[Task material]

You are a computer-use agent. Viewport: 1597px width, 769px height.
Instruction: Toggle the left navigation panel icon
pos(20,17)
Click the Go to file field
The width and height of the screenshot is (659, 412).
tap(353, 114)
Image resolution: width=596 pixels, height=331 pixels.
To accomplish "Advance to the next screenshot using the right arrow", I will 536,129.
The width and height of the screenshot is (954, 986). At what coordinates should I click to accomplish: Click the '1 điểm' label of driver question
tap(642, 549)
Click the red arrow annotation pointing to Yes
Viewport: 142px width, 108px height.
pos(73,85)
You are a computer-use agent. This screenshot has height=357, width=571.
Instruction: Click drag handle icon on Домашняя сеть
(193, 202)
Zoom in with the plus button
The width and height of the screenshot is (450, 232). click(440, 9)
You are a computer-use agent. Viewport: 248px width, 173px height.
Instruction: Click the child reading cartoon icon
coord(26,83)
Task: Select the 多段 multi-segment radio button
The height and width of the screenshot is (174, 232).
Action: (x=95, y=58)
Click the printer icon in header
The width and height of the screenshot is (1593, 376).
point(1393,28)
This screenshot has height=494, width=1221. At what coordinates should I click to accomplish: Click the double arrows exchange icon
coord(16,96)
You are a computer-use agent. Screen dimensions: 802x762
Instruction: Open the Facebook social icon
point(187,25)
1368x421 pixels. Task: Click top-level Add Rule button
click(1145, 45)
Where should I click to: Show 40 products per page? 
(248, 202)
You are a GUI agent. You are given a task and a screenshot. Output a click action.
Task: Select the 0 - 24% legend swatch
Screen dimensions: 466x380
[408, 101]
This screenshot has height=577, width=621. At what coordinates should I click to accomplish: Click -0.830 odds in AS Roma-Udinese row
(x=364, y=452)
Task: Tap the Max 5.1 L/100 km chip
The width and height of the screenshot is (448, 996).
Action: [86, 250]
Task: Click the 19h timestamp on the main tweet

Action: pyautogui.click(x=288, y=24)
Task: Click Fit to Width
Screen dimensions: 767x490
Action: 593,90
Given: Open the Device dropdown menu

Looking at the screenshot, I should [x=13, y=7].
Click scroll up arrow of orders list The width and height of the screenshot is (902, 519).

[/Task material]

Task prompt: Start copying at the line that contains "Task: Select the 0 - 24% legend swatch" and stop after the last line of the records, keeping every line exactly.

Response area:
Task: Select the 0 - 24% legend swatch
Screen dimensions: 466x380
[408, 101]
This screenshot has height=577, width=621. At what coordinates should I click to accomplish: Click -0.830 odds in AS Roma-Udinese row
(x=364, y=452)
Task: Tap the Max 5.1 L/100 km chip
The width and height of the screenshot is (448, 996).
Action: [86, 250]
Task: Click the 19h timestamp on the main tweet

Action: pyautogui.click(x=288, y=24)
Task: Click Fit to Width
Screen dimensions: 767x490
Action: 593,90
Given: Open the Device dropdown menu

Looking at the screenshot, I should [x=13, y=7].
Click scroll up arrow of orders list The width and height of the screenshot is (902, 519).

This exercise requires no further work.